• [Exercise objective]: In the data below, one line contains "The width and" and a later one contains "Click the 'details' column header". Print both, with every line between them, exactly and alone.

• [Data provided]:
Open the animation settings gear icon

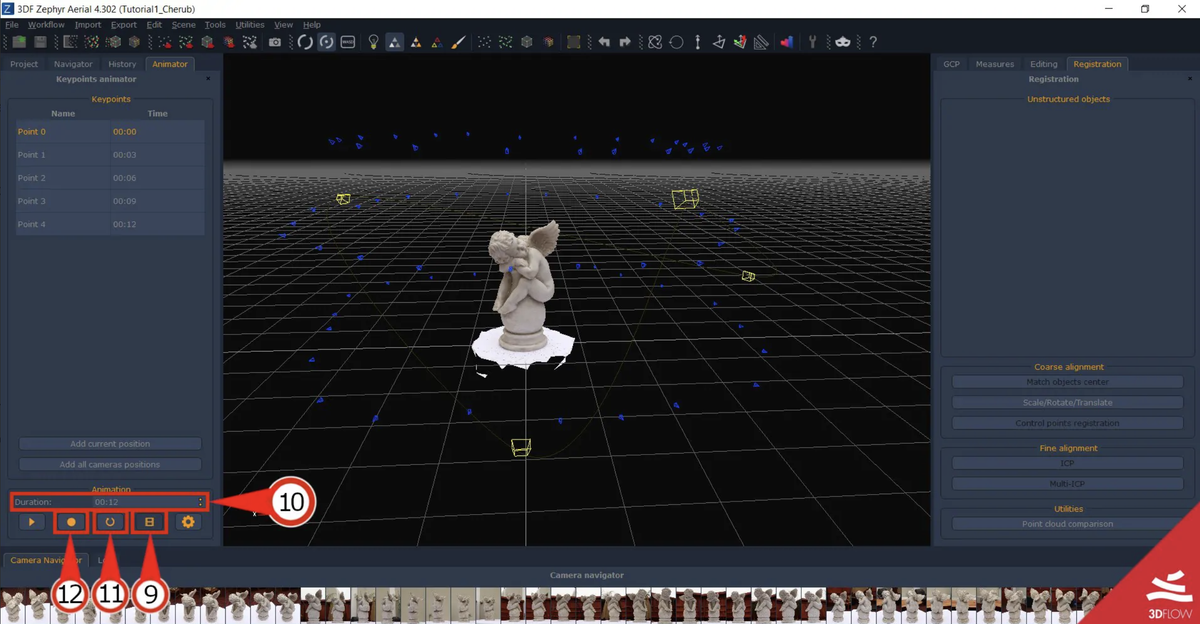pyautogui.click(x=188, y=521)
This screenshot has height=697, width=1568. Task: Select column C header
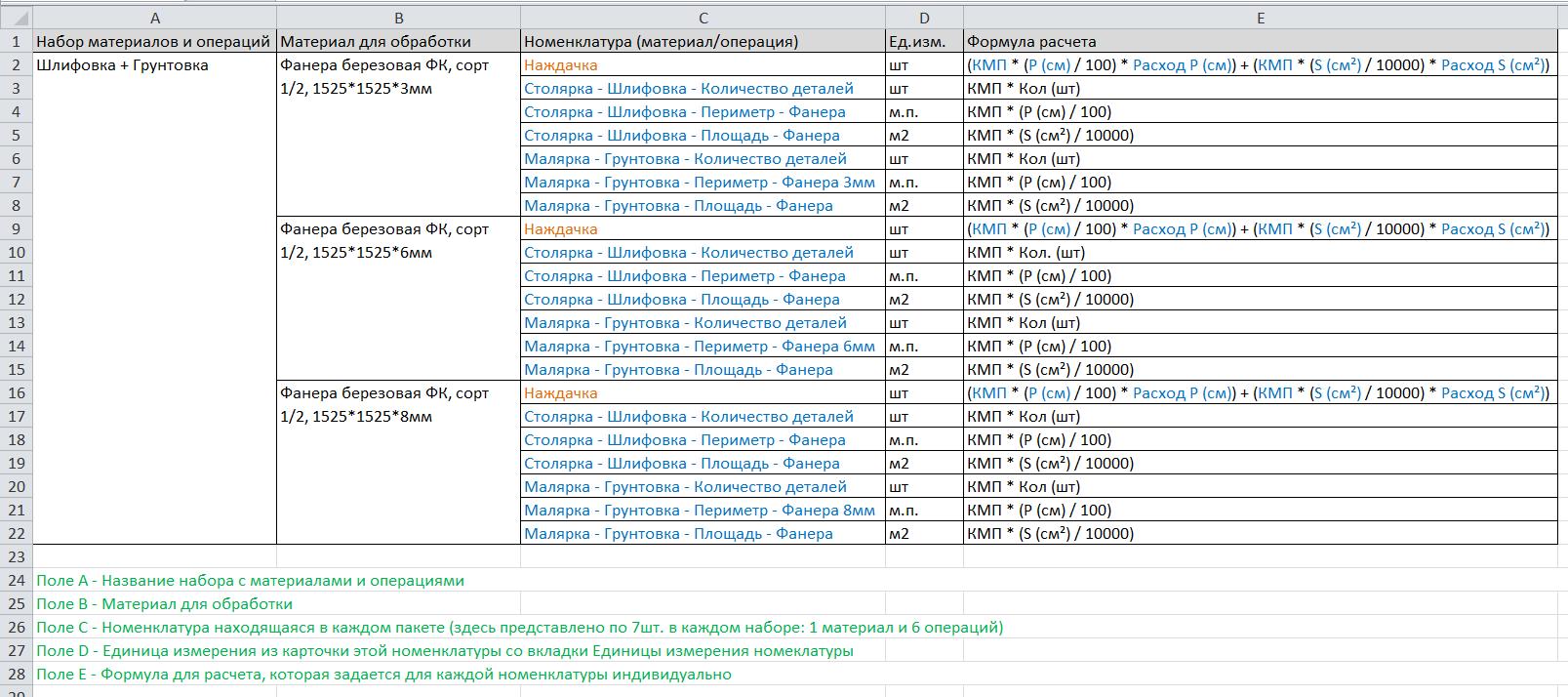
--
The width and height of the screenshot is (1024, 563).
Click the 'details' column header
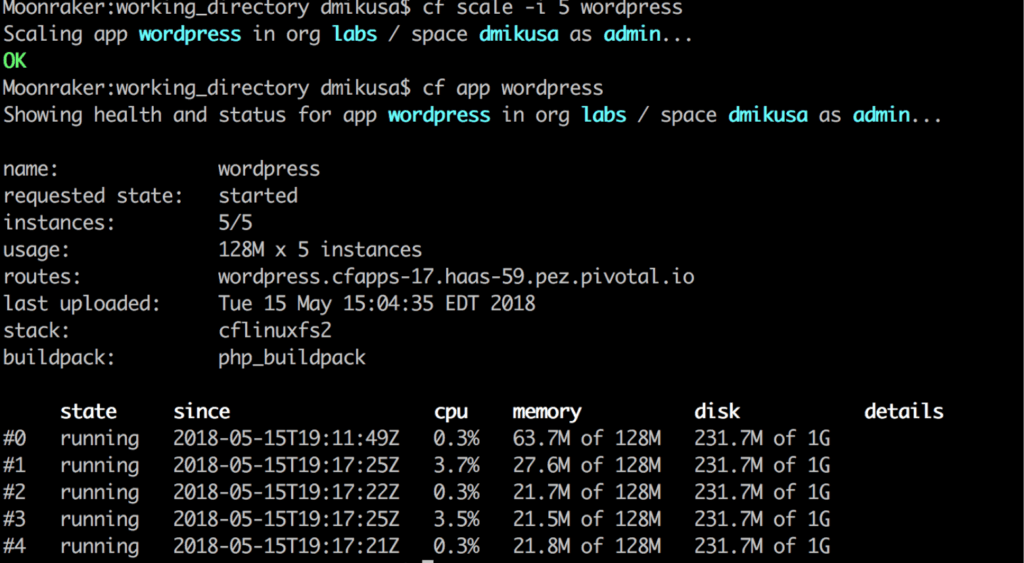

• [Exercise response]:
The width and height of the screenshot is (1024, 563).
Click the 'details' column header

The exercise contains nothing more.